EGEMENLİK, KAYITSIZ ŞARTSIZ MİLLETİNDİR
Devrim, millet iradesinin tam anlamıyla hâkim olmasıdır.
Hiçbir zümre, grup veya dış güç milletin iradesi üstünde olamaz.

SERMAYE, TABANA YAYILACAKTIR
Devrim, servetin ve üretim araçlarının küçük bir azınlığın elinde toplanmasını değil; toplumun tüm kesimlerinin üretime ve refaha ortak olmasını öngörür.
“Milli iktisat” ilkesiyle, yabancı sermaye bağımlılığı ve tekelci düzen reddedilir.

ÜRETİM, BAĞIMSIZLIĞIN TEMELİDİR
Atatürk’ün dediği gibi “siyasi bağımsızlık, ekonomik bağımsızlıkla tamamlanır.”
Tarım, sanayi, enerji, iletişim ve teknoloji sektörlerinde kendi kendine yeterlilik hedeflenir.

BİLİM VE EĞİTİM, DEVRİMİN RUHUDUR
Devrim, halkın cehaletten kurtulması ve çağdaş bilimin ışığında özgürleşmesi demektir.
Fırsat eşitliği sağlanarak, köylüden işçiye, kadından gence herkes bilgiye ve teknolojiye erişebilir.

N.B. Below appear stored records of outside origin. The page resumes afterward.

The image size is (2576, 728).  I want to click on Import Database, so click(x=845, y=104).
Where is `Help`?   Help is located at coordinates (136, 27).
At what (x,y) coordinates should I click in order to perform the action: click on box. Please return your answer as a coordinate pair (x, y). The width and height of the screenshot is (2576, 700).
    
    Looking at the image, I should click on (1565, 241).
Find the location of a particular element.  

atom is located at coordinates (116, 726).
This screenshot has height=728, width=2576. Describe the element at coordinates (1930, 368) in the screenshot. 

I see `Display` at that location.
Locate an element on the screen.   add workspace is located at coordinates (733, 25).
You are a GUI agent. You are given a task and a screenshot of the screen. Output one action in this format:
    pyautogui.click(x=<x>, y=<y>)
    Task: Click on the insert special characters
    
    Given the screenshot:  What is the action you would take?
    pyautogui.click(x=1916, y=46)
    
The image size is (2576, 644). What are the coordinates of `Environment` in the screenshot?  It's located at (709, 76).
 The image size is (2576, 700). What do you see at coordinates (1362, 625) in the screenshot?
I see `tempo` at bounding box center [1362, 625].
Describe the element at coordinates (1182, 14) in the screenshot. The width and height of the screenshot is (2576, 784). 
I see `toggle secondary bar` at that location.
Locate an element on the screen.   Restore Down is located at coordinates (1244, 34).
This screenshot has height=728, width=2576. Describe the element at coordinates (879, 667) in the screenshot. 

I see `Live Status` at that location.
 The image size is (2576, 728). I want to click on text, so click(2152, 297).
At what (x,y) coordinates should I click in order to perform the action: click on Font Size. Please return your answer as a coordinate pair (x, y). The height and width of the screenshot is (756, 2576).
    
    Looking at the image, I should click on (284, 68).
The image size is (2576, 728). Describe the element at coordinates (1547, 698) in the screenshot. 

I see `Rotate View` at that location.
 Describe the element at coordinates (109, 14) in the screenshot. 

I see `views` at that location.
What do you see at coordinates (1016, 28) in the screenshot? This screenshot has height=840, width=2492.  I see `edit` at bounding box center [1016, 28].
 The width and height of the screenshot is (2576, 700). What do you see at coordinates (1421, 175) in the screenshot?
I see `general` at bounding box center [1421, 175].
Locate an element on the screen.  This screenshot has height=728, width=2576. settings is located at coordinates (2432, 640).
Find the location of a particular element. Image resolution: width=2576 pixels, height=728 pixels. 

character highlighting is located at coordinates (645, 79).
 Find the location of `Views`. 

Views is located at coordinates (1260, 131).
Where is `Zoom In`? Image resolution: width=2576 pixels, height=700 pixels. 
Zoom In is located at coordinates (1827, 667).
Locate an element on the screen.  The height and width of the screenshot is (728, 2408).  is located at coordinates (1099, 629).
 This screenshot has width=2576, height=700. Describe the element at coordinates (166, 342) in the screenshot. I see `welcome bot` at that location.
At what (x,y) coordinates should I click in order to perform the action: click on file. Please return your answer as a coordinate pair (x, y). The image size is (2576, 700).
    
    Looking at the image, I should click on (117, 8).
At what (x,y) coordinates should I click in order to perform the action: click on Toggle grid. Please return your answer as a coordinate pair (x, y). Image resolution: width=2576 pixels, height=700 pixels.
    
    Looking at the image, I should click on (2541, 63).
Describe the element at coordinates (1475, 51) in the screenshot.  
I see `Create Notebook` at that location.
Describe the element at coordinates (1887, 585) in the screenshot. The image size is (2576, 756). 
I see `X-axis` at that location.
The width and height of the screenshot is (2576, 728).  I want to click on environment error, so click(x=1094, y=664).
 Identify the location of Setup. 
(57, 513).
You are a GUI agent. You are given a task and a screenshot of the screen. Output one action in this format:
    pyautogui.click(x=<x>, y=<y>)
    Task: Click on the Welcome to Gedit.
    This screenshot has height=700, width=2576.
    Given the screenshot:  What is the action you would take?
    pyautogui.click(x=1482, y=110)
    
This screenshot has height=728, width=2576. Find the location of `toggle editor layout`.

ADALET, EŞİT YURTTAŞLIĞIN TEMİNATIDIR
Devrim, hukukun üstünlüğünü ve tam bağımsız bir yargıyı esas alır.
Hiçbir kişi, kurum veya güç hukukun üstünde değildir.
Toplum, bütün kesimleriyle kapsanır.

Devrim, sadece işçilerin ya da köylülerin değil, tüm halkın ortak kurtuluşudur.
Farklı meslek grupları, etnik kökenler veya inançlar değil; ortak millet kimliği esastır.
Milli kültür, ilerlemenin direğidir.

Devrim, köksüz bir taklit değil, milli kültürden beslenen çağdaşlaşmadır.
Ulusal kimliği koruyarak, evrensel uygarlıkla bütünleşmeyi amaçlar.
Halkın refahı, devletin görevidir.

Devrim, toplumsal adaleti sağlamak için halkın temel ihtiyaçlarını güvenceye alır: eğitim, sağlık, barınma, iş, üretim.
Kimsenin aç ve açıkta kalmadığı bir düzen, halkçılığın somut sonucudur.

Devrim, sürekli bir yenilenme hareketidir.

ATATÜRK’ün dediği gibi:
“Devrim, Türk milletini son asırların gafletinden kurtarıp milletin, milletin öz benliğine kavuşturmak için yapılan hamlelerin bütünüdür.”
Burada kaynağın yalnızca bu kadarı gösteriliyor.